Significado del nombre

Parte de la información más importante que obtenemos de una análisis numerológico, se basa en la fecha de nacimiento de una persona, con esta se establecen sus características y potencialidades, así como sus debilidades y puntos negativos y se define su camino y misión en la vida, Sin embargo, resulta confuso entender porque encontramos personas que nacieron el mismo día que son totalmente diferentes.

Esto puede radicar en varios factores, uno es identificar en que polaridad (positiva o negativa) están vibrando los números del cuadro numerológico del nativo y en que medio ambiente creció el nativo. Pero lo que determina esta gran diferencia es El nombre completo, con el que fue registrada la persona, el que aparece en su acta o certificado de nacimiento. Será este nombre y no con él nos guste que nos llamen o nombren las demás personas, el que hará que nos diferenciemos los unos de los otros.

Sin embargo esa diferencia no reside solo en la ortografía o en la fonética o ni siquiera en la misma raíz de las palabras por lo que: Carla y Karla, Marta y Martha, Jessica y Jesica, Javier y Xavier, etc. podrán tener la misma etimología pero la vibración numerológica que emiten cada uno de estos nombres será muy diferente.

Así entonces cada combinación de letras incluidas en un nombre nos dará diferentes vibraciones que determinarán diferentes caminos de vida para cada individuo, la simple modificación de una letra nos estará contando una historia totalmente diferente.

Numerologia del nombre

Tomando en cuenta esto será importante revisar más que la etimología, su estética o incluso la ortografía de un nombre, cuál es su valor numerológico y así poder descifrar las cualidades que este sistema de símbolos dará a la persona.

¿Qué hay detrás de cada letra de nuestro nombre?

Lo que hay detrás de cada letra de un nombre es un número, pero en este caso no representa una cantidad sino una cualidad.

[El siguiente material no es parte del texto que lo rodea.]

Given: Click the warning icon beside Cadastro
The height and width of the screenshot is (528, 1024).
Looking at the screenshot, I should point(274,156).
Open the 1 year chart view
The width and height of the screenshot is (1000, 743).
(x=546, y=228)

Este significado ha sido pasado de maestro a discípulo de generación a generación desde el principio de los tiempos, en la antigüedad los escribas y sabios insertaron en los textos sagrados “claves” igualmente relacionadas con los números, en este caso para transmitir ciertos mensajes ocultos. Esta práctica se denomina gematría, que era una disciplina tradicional que interpretaba de forma simbólica las palabras a partir del valor numérico de sus letras, ya fueran hebreas o griegas. En ambos casos era posible traducir las palabras a números, e interpretar estos de manera simbólica, y viceversa.

Según Pitágoras cada palabra vibra conforme a un número, y esto le da un significado interno y particular, el unir y comprender correctamente el código de letras y él de números, permite ligarnos estrechamente a la inteligencia universal, Pitágoras decía:

“los seres humanos estamos condicionados por una básica serie de vibraciones que se ponen en activo cuando respiramos por primera vez”.

Gracias al código número-letra empleado desde tiempos remotos, vamos descubriendo aquello que cada individuo en particular a escogido para alcanzar determinados objetivos en su vida.

En cuanto al nombre, muchos numerólogos emplean el nombre del acta o certificado de nacimiento de la persona. Ellos creen que el recién nacido elige su nombre y se lo comunica a sus padres. Por dicho motivo, el nombre natalicio es el más importante, sobrepasando a los nombres de matrimonio (en los países donde la mujer cambia el apellido por el del marido), apodos u otros nombres que se van adquiriendo a medida que la persona va creciendo.

Los nombres son especialmente sensibles a este estudio porque además de que es algo que llevamos para toda la vida, se utiliza constantemente. Todos los días nos nombran varias veces y eso puede generarnos mucha ansiedad si nuestro nombre no nos gusta y no encaja con nuestra personalidad, o proporcionarnos bienestar y satisfacción si llevamos el nombre adecuado a nuestra forma de ser.